Only the number is needed. Please count the lines below in which the word "width" occurs.

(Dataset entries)
------------------------------------------------------------------------
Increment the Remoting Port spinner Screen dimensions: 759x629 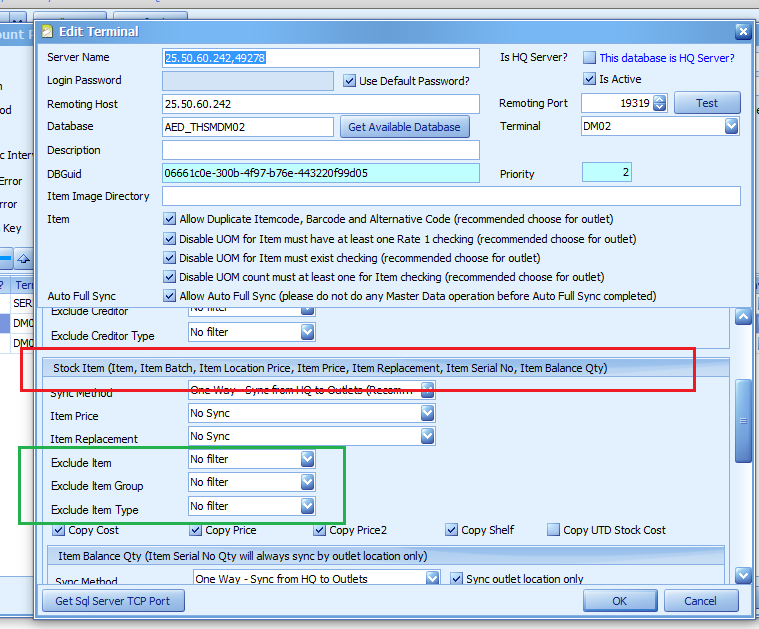pos(660,99)
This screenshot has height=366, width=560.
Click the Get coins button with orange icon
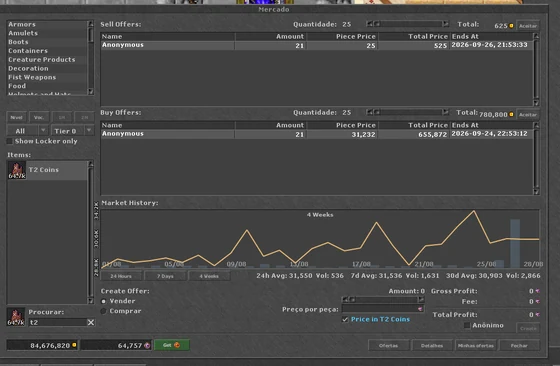click(172, 345)
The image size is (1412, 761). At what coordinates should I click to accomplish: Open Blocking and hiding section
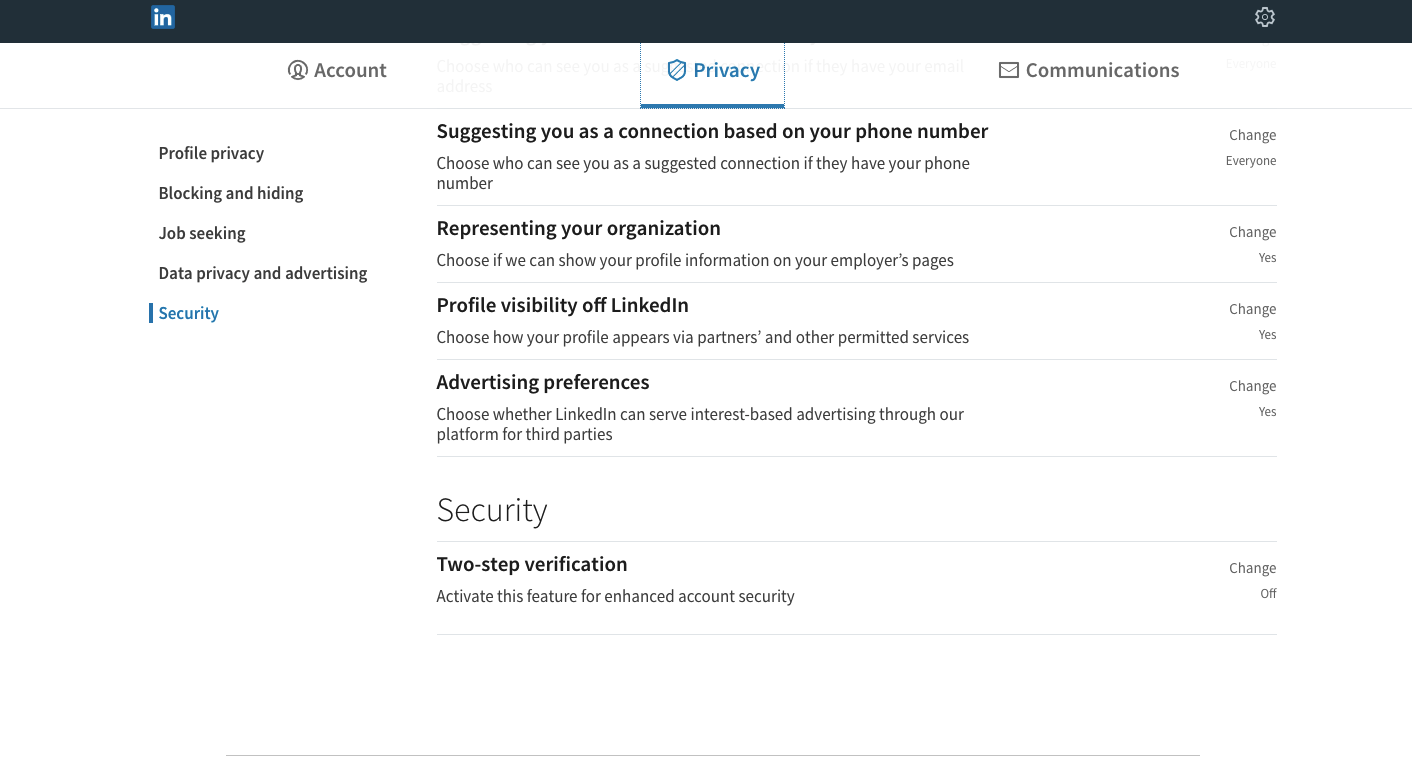(x=231, y=193)
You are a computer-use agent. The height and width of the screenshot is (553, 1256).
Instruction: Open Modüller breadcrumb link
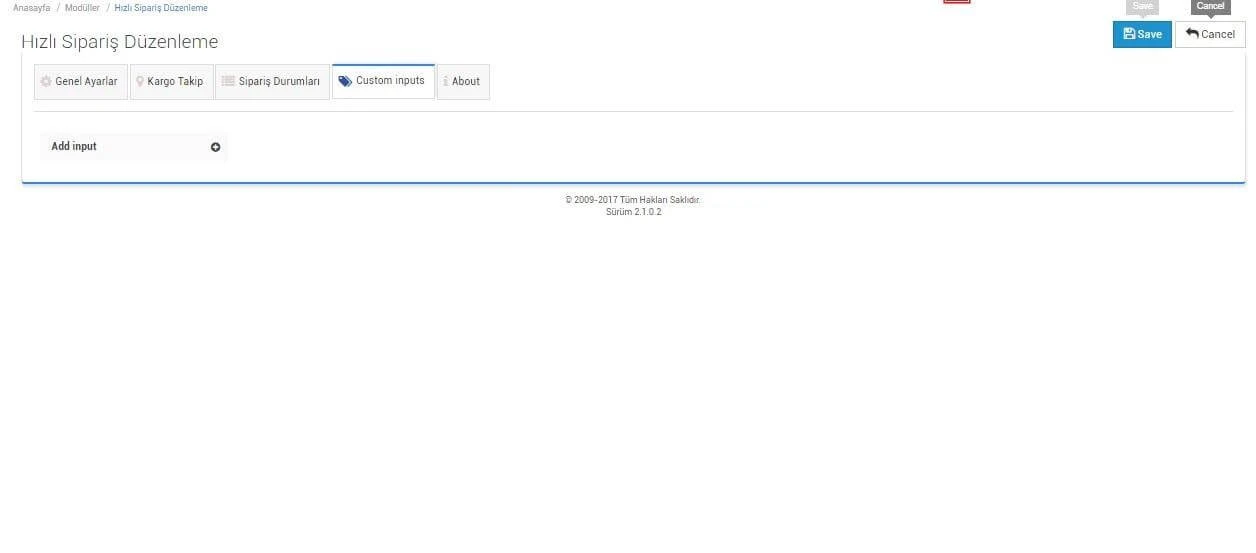[82, 8]
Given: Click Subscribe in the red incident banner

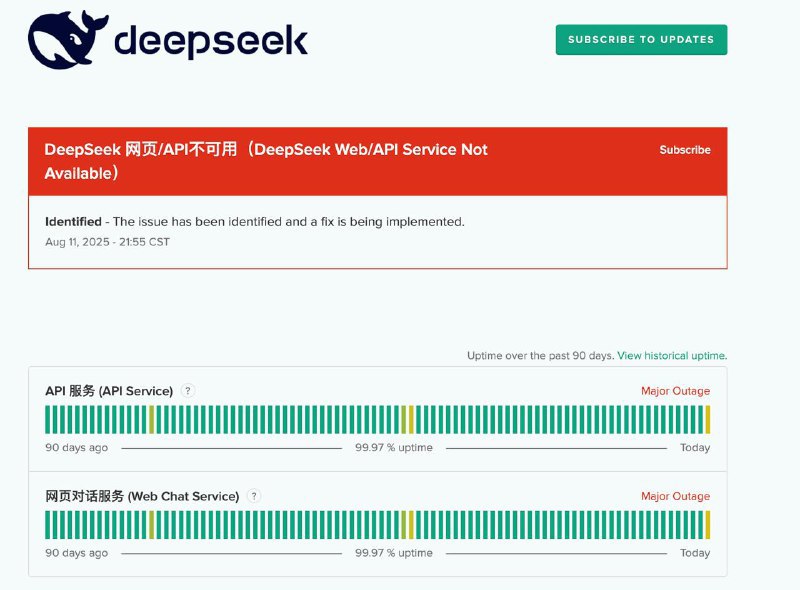Looking at the screenshot, I should [685, 149].
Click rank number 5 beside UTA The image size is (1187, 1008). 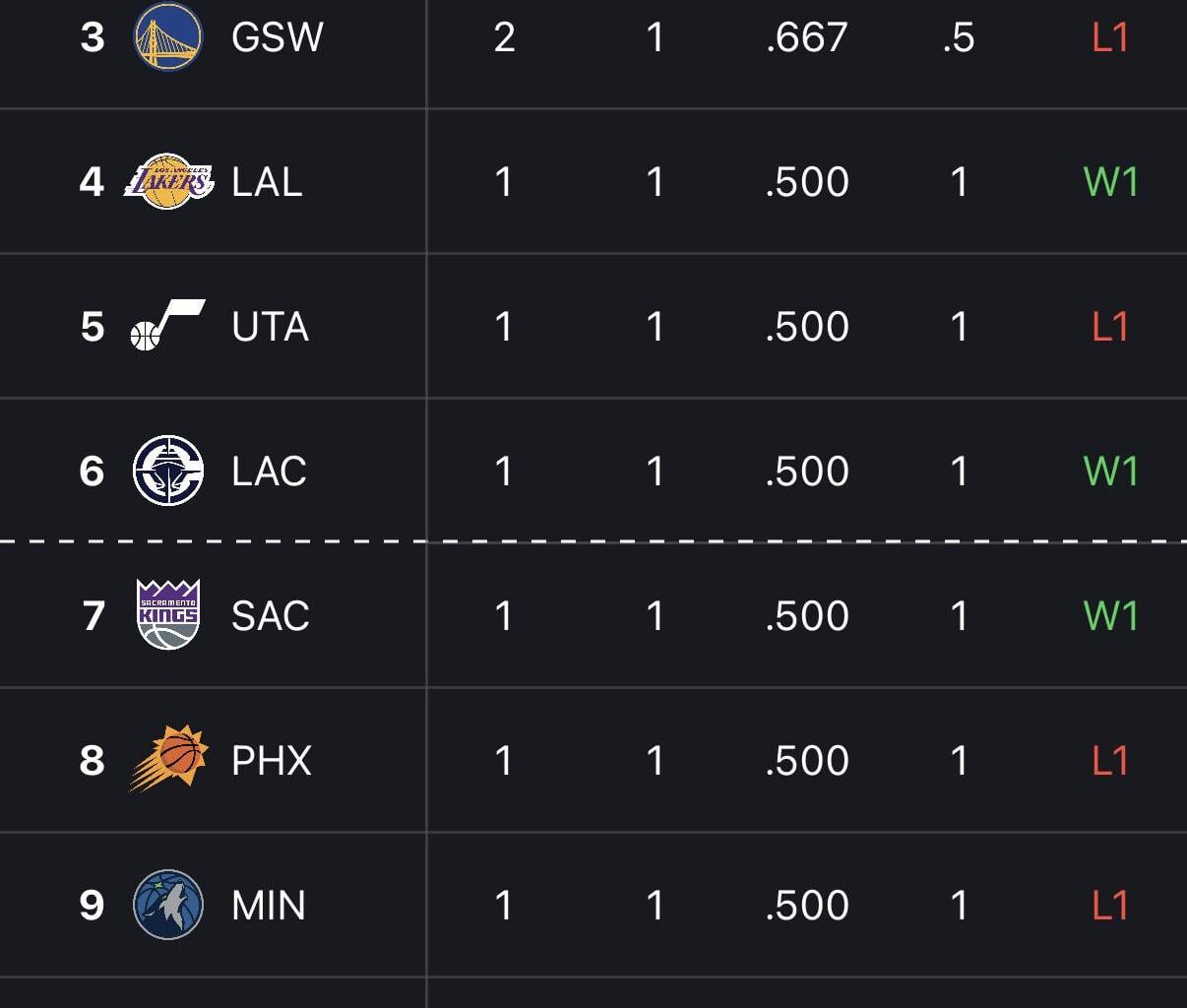[x=91, y=327]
------------------------------------------------------------------------
*Answer to this exercise*
2